Static Snowstorm Early Next Week 9 am


Snow will break out farther south over part of the central Rockies on Monday and Tuesday.

Snowfall will range from a few inches to a couple of feet from central and western Montana to western and southern Wyoming, northwestern Colorado and part of eastern Utah. Heavy snow will also fall on southwestern Saskatchewan and southern Alberta.

"As colder air invades the region during the storm, snow levels will fall," Anderson said.

The heavy snow will not be restricted to just the mountains in this area. Some of the heaviest snow will fall on the High Plains and foothills of Montana.

Motorists should be prepared for slushy conditions and poor visibility along portions of interstates 15, 90 and 94 in Montana, as well as I-25 and I-80 in Wyoming and I-70 in northwestern Colorado. Travel along U.S. routes 2 in Montana and the Trans-Canada Highway in Saskatchewan and Alberta could be slippery in some areas.

Snow is likely to remain northwest of Denver and just east of Salt Lake City. The snowstorm will focus south of Calgary, Alberta, and west of Regina, Saskatchewan.

"The storm will poise a threat to visitors in Glacier and Yellowstone national parks," Anderson said.

Hikers and campers in the region will be at risk for becoming stranded in deep snow, gusty winds and plunging temperatures. In the snowiest locations over the high country, temperatures will dip into the teens and lower 20s F.

At the height of the storm on Monday, AccuWeather RealFeel® temperatures will plummet to the single digits and teens over the high country and to the teens and 20s over the Montana plains.

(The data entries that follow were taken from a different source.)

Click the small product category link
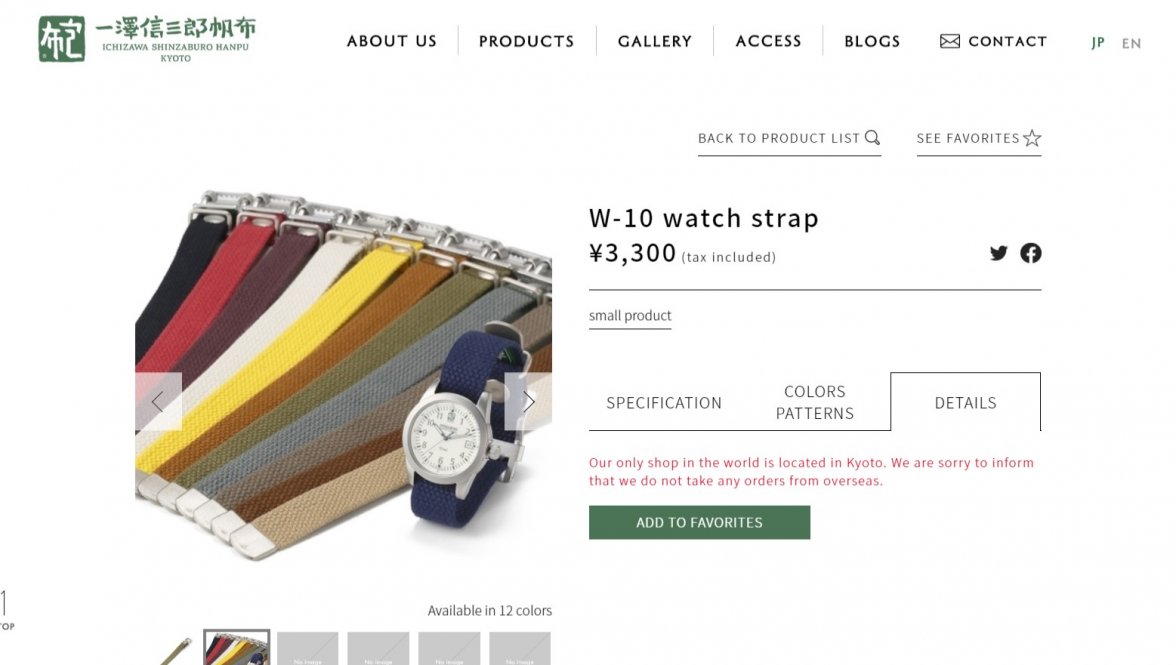 coord(630,316)
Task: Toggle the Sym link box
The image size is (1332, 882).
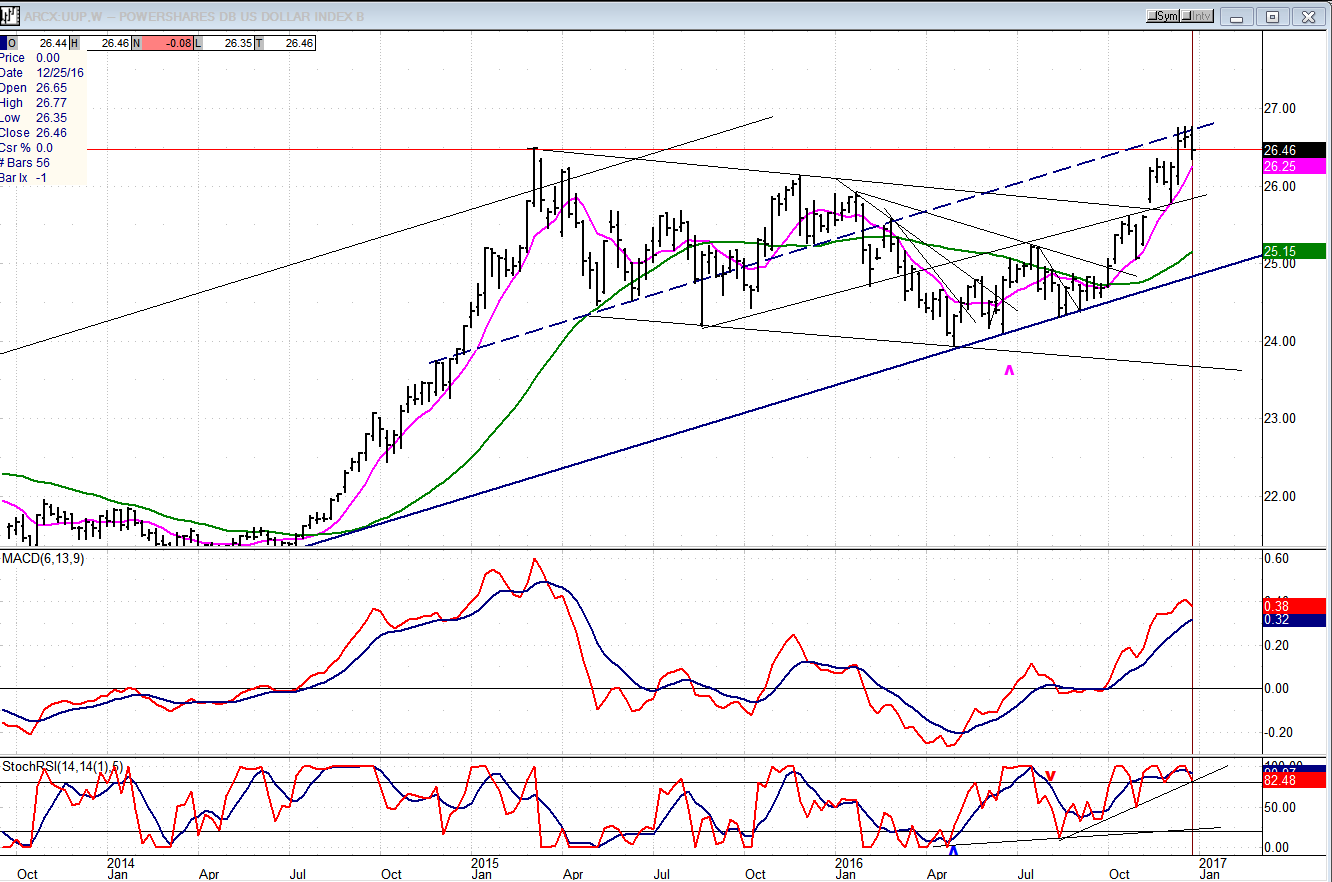Action: (1164, 16)
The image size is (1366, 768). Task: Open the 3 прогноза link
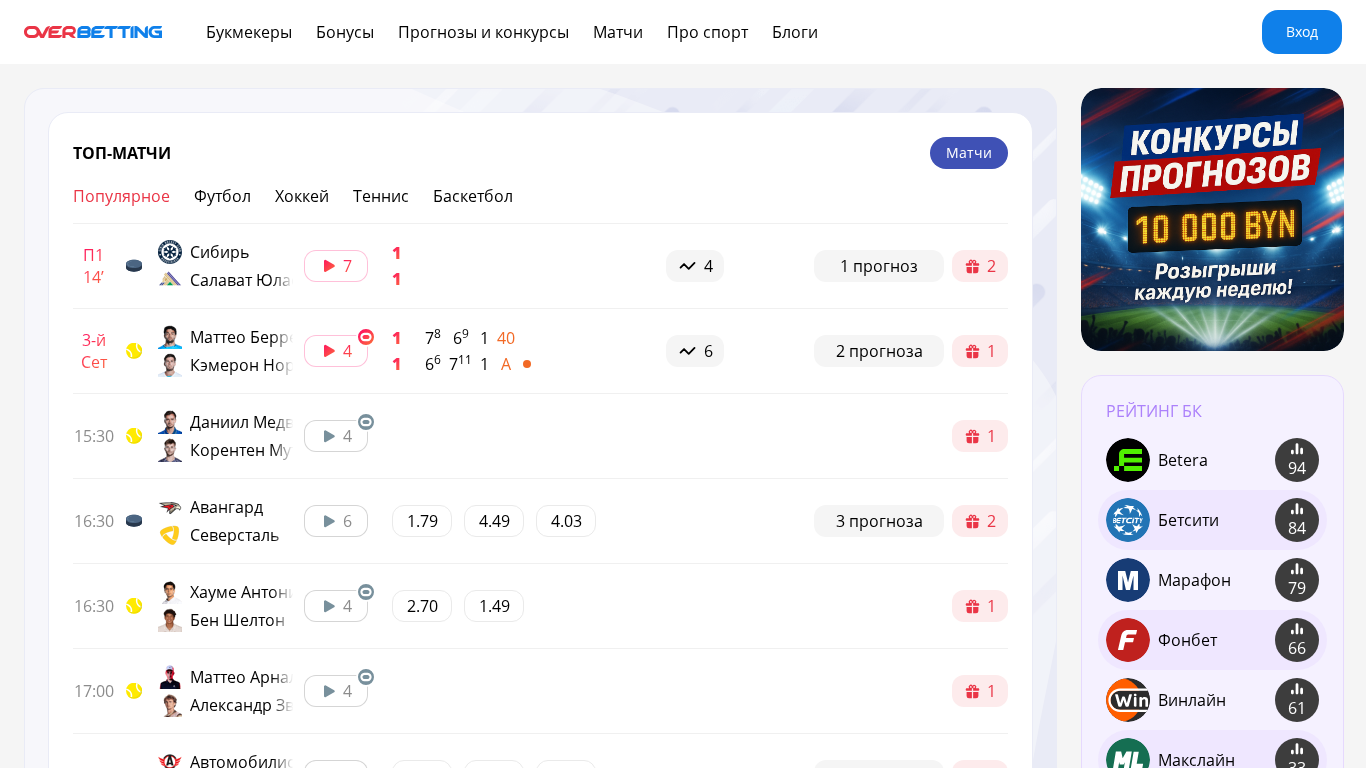click(x=879, y=521)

On a positive note, as the heavy snowfall melts following the storm, much-needed moisture will seep into the ground to ease moderate to exceptional drought conditions.

Since the heavy snow will avoid the major hubs of Denver, Salt Lake City, Seattle and Calgary, major national airline delays are unlikely.

However, the storm will affect the small regional hubs, such as Missoula and Great Falls, Montana. Airline passengers heading to or from these areas should anticipate delays.